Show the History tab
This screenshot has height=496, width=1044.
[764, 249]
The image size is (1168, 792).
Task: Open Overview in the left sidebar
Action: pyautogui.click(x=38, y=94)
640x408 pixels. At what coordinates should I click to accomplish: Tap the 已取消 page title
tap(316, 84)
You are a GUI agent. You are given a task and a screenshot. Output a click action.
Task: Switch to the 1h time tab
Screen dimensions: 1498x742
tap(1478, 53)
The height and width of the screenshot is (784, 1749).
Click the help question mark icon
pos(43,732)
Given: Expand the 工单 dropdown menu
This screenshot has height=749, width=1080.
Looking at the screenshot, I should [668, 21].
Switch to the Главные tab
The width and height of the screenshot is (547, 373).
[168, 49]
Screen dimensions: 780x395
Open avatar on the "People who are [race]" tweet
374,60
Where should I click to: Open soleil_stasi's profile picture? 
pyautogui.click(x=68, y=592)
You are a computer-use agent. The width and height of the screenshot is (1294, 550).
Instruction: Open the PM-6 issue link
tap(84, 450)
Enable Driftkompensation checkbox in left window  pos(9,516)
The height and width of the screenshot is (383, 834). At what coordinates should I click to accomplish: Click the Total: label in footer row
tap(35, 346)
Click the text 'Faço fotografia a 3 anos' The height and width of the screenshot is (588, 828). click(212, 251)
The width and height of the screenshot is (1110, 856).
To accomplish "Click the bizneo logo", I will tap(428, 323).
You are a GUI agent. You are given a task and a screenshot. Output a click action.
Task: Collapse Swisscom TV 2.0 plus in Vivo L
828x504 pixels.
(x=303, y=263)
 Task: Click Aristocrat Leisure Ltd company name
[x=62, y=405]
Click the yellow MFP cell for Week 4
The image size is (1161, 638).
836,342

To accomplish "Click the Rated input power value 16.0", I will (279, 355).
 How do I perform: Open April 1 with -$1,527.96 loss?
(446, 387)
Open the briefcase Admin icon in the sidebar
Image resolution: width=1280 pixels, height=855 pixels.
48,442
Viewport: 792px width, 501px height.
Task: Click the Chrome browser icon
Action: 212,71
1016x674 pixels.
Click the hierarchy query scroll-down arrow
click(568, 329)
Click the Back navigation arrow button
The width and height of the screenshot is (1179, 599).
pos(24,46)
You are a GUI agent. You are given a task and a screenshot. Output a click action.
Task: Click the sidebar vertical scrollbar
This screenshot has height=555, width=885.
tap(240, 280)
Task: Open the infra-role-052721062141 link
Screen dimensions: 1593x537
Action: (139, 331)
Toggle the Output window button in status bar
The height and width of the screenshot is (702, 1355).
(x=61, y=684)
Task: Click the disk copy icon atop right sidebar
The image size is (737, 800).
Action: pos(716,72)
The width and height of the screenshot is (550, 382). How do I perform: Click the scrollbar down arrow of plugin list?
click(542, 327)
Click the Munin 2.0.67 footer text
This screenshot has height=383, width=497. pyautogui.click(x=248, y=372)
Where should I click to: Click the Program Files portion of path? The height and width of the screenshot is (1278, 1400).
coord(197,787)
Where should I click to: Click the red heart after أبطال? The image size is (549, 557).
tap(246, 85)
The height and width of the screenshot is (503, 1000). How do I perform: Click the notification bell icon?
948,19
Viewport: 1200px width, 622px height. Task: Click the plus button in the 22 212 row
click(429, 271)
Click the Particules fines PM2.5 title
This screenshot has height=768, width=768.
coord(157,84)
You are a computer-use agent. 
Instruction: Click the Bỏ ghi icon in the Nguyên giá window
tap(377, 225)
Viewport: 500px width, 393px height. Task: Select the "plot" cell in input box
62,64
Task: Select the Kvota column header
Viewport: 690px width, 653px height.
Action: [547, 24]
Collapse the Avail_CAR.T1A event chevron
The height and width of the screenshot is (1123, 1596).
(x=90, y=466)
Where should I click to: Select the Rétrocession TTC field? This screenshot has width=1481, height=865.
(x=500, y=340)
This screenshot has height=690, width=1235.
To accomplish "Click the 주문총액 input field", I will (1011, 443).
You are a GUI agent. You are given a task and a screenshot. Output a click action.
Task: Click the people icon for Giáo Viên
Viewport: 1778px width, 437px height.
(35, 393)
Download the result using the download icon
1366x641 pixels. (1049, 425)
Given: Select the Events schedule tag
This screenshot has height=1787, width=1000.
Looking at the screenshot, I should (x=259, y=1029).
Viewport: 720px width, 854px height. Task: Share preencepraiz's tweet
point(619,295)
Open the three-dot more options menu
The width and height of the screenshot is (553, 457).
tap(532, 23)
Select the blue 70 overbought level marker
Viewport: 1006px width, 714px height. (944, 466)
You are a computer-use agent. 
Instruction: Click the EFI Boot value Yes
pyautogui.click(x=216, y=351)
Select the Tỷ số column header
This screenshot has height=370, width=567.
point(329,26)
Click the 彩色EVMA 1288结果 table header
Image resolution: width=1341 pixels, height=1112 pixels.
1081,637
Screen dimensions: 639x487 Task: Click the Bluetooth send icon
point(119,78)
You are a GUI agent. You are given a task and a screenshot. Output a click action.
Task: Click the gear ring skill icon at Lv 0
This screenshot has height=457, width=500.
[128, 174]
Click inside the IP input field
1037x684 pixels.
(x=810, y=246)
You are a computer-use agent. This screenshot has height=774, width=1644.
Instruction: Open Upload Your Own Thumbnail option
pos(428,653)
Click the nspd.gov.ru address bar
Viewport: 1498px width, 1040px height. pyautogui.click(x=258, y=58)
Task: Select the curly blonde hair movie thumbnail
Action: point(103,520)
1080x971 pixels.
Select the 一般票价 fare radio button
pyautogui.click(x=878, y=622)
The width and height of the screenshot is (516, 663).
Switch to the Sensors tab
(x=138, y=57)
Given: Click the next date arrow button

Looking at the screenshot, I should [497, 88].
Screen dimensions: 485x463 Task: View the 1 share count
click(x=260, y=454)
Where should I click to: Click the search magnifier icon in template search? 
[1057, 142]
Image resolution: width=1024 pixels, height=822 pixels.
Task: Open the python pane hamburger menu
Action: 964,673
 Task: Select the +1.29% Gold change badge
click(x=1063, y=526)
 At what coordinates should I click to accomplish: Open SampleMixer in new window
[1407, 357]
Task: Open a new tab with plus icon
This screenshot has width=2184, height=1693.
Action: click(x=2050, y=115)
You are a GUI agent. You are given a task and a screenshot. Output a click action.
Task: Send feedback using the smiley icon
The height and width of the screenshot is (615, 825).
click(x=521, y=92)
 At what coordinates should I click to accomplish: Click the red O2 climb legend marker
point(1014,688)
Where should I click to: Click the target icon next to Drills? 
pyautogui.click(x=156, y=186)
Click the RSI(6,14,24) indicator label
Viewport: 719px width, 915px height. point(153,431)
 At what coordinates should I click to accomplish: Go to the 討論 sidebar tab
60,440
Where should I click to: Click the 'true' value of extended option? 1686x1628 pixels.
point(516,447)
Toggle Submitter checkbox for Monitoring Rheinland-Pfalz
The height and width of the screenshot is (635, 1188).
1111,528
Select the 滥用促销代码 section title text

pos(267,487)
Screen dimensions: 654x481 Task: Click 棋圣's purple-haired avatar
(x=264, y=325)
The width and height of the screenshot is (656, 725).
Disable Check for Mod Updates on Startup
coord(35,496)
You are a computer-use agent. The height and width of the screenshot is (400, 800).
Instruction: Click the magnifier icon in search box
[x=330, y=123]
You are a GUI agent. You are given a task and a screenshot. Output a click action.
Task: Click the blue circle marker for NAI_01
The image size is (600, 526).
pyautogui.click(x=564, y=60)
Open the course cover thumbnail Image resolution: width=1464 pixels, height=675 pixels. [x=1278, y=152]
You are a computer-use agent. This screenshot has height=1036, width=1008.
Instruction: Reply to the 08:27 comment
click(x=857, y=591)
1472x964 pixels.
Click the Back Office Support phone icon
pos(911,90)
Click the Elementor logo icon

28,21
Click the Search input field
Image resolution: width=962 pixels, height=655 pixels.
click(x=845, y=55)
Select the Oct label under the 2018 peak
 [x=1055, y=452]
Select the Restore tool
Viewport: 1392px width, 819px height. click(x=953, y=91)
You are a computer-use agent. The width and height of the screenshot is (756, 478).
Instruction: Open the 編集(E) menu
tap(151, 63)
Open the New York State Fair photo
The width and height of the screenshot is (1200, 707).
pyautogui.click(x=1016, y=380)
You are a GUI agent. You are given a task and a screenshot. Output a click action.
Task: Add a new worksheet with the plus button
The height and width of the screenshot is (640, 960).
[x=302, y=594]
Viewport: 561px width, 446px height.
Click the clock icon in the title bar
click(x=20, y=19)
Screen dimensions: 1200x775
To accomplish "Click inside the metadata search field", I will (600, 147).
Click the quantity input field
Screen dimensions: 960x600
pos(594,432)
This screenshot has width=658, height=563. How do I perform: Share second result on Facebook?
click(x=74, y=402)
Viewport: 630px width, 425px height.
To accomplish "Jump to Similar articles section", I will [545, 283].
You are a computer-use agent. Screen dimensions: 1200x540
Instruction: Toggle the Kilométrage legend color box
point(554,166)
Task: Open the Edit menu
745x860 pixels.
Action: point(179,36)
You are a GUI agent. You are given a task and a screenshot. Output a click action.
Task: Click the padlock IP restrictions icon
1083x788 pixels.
________________________
• _Exercise details_
Using the records above, copy word for word the line with "Task: Open a new tab with plus icon", the line with "Open the course", and every line between them.

• _Response to this exercise_
Task: Open a new tab with plus icon
This screenshot has width=2184, height=1693.
Action: click(x=2050, y=115)
You are a GUI agent. You are given a task and a screenshot. Output a click action.
Task: Send feedback using the smiley icon
The height and width of the screenshot is (615, 825).
click(x=521, y=92)
 At what coordinates should I click to accomplish: Click the red O2 climb legend marker
point(1014,688)
Where should I click to: Click the target icon next to Drills? 
pyautogui.click(x=156, y=186)
Click the RSI(6,14,24) indicator label
Viewport: 719px width, 915px height. point(153,431)
 At what coordinates should I click to accomplish: Go to the 討論 sidebar tab
60,440
Where should I click to: Click the 'true' value of extended option? 1686x1628 pixels.
point(516,447)
Toggle Submitter checkbox for Monitoring Rheinland-Pfalz
The height and width of the screenshot is (635, 1188).
1111,528
Select the 滥用促销代码 section title text

pos(267,487)
Screen dimensions: 654x481 Task: Click 棋圣's purple-haired avatar
(x=264, y=325)
The width and height of the screenshot is (656, 725).
Disable Check for Mod Updates on Startup
coord(35,496)
You are a computer-use agent. The height and width of the screenshot is (400, 800).
Instruction: Click the magnifier icon in search box
[x=330, y=123]
You are a GUI agent. You are given a task and a screenshot. Output a click action.
Task: Click the blue circle marker for NAI_01
The image size is (600, 526).
pyautogui.click(x=564, y=60)
Open the course cover thumbnail Image resolution: width=1464 pixels, height=675 pixels. [x=1278, y=152]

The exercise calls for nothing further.